■ **PROBLEM REQUIREMENTS**
Where the word "Source" appears in a line below, copy the whole line.

========================================================================

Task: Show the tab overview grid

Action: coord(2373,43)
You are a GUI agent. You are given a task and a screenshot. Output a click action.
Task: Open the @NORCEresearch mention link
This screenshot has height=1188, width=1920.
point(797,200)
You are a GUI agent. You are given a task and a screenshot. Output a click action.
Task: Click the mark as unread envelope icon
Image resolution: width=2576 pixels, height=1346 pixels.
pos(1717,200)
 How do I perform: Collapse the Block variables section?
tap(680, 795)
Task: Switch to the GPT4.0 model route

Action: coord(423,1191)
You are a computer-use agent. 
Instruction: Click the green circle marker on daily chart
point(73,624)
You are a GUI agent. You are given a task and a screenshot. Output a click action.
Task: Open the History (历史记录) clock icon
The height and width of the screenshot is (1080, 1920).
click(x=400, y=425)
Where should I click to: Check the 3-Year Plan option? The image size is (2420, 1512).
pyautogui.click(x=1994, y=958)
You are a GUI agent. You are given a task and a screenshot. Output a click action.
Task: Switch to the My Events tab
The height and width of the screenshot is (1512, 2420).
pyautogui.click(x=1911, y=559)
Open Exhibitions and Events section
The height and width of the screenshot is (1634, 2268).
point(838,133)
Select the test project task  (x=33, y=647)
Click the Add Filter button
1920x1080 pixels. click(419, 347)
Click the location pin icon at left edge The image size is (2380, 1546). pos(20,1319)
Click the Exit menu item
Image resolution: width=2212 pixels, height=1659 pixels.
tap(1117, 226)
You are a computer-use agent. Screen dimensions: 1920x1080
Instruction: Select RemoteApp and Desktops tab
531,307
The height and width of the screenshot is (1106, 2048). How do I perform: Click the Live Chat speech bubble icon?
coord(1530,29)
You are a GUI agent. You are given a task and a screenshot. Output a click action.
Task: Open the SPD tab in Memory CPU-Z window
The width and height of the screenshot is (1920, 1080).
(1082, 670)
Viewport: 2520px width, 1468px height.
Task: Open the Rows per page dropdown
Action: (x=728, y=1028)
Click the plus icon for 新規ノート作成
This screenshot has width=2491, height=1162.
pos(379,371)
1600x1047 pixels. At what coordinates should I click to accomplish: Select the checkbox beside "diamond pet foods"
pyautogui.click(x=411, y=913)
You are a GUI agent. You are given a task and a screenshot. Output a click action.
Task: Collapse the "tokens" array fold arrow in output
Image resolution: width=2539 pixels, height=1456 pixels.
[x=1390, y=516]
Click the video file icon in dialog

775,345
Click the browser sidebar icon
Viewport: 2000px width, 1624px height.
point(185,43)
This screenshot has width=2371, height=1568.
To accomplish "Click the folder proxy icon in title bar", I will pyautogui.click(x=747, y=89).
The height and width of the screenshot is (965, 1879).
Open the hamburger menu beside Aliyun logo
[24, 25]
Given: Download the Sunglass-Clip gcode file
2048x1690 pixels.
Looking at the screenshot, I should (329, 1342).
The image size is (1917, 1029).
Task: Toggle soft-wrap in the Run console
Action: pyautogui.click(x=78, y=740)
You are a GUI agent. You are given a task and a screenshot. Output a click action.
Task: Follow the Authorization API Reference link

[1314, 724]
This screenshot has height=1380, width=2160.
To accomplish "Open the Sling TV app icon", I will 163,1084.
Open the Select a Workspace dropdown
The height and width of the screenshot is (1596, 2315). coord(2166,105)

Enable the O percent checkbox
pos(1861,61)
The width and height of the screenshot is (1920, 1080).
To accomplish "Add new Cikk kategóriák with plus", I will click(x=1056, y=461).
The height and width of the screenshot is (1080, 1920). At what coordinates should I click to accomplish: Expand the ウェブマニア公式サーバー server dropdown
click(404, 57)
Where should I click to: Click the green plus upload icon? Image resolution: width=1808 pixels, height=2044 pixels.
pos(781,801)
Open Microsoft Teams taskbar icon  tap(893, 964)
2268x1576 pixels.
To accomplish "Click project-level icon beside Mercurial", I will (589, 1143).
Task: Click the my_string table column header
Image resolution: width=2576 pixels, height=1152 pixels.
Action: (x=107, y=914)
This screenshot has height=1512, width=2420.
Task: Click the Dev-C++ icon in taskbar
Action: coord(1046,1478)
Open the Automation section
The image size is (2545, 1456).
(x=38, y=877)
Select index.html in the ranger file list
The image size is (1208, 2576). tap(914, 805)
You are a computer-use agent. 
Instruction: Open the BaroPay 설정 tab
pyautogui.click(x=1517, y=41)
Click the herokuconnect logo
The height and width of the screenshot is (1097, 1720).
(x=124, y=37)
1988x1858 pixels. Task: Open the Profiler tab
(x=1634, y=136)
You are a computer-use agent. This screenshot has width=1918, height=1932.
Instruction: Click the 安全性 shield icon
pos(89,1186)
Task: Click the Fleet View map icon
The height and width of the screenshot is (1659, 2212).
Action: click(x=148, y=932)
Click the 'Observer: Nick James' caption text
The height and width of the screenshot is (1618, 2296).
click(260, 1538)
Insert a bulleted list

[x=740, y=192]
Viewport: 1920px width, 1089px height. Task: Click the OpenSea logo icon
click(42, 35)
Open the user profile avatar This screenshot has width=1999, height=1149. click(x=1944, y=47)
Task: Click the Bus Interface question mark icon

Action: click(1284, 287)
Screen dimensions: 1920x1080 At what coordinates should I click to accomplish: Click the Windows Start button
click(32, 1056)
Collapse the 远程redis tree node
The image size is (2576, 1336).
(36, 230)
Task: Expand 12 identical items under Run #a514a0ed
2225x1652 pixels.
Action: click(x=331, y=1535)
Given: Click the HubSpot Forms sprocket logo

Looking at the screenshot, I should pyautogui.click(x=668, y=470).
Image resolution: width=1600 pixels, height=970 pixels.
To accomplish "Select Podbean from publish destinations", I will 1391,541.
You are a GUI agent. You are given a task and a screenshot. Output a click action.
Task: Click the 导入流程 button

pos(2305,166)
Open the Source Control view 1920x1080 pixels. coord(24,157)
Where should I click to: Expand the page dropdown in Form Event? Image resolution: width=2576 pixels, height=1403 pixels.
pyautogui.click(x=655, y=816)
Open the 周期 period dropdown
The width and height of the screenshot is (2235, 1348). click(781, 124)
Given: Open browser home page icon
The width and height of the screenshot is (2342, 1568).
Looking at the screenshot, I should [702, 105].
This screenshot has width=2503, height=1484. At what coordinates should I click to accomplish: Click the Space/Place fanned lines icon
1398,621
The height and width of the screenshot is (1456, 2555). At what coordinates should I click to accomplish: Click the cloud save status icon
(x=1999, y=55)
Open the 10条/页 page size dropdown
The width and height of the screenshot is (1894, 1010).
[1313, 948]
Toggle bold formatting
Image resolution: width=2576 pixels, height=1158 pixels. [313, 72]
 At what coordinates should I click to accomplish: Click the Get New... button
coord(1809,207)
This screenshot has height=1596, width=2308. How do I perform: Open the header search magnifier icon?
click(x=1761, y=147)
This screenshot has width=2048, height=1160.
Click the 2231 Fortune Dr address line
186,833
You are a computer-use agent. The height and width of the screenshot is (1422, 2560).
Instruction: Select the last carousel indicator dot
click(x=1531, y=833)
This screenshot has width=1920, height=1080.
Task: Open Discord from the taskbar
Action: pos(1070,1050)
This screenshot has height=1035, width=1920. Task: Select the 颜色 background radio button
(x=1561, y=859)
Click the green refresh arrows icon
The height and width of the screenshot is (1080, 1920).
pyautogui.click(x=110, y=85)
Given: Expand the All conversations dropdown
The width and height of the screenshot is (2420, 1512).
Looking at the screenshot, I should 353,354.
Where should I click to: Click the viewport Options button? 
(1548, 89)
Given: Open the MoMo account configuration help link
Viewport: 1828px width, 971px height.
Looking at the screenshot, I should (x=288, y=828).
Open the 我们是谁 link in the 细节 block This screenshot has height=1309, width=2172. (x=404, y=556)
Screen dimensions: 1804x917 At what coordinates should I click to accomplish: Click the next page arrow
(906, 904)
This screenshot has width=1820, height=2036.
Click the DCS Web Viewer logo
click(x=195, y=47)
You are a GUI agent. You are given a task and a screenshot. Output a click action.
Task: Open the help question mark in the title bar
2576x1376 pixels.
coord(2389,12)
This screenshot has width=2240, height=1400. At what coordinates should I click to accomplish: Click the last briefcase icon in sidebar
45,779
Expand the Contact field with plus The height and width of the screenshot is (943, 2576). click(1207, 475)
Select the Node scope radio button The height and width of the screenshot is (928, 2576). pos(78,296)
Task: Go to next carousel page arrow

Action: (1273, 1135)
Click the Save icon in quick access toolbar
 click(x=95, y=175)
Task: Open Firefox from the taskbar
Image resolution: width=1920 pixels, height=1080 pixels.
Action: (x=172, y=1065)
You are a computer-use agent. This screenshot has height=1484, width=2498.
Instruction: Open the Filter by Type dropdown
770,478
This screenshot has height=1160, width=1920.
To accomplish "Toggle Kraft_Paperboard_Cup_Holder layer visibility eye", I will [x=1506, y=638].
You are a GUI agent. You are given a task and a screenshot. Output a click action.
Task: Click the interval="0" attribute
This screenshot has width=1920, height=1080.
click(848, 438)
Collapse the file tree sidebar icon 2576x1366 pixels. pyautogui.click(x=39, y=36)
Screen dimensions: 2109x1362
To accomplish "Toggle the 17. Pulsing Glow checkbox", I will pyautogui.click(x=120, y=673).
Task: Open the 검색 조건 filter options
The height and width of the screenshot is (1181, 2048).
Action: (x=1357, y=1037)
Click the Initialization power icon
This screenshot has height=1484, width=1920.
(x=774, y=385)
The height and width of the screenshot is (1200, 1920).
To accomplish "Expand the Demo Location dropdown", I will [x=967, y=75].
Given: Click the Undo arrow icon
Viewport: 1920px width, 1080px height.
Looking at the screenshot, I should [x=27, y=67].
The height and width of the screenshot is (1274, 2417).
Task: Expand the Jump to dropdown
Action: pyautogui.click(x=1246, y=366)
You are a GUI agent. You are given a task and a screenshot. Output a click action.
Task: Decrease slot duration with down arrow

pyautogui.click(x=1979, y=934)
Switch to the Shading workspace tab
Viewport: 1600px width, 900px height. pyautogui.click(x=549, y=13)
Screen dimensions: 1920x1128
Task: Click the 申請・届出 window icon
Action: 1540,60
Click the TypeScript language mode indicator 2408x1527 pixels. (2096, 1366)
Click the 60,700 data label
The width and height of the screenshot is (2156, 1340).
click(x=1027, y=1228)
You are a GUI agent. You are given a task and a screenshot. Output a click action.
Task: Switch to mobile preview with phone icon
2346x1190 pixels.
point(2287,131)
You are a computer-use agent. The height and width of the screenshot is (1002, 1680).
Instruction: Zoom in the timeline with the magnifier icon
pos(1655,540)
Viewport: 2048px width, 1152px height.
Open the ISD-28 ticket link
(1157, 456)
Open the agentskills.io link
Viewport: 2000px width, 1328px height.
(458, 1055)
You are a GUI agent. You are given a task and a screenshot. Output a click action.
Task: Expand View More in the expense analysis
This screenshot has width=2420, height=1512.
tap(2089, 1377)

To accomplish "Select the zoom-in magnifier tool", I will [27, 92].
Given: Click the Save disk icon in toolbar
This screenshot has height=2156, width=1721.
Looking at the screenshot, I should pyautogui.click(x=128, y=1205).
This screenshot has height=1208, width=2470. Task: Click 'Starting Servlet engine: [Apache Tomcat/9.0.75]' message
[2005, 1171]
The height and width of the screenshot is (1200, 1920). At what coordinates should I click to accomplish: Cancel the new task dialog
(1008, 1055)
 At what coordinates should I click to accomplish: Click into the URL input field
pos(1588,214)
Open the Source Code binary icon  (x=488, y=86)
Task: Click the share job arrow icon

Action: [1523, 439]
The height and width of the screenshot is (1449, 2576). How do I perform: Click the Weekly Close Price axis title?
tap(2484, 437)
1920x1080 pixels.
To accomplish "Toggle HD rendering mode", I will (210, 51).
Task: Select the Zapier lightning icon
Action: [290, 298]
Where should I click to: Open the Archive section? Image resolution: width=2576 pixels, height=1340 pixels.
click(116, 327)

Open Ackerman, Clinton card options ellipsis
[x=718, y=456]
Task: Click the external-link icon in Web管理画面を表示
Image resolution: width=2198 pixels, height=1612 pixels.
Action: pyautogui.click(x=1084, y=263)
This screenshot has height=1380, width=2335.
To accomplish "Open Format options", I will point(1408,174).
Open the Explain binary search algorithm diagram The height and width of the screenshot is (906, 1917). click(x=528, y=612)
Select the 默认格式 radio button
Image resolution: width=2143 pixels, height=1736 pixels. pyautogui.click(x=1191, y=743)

========================================================================

■ **RESPONSE TO THE TASK**
Open the Source Control view 1920x1080 pixels. coord(24,157)
Open the Source Code binary icon  (x=488, y=86)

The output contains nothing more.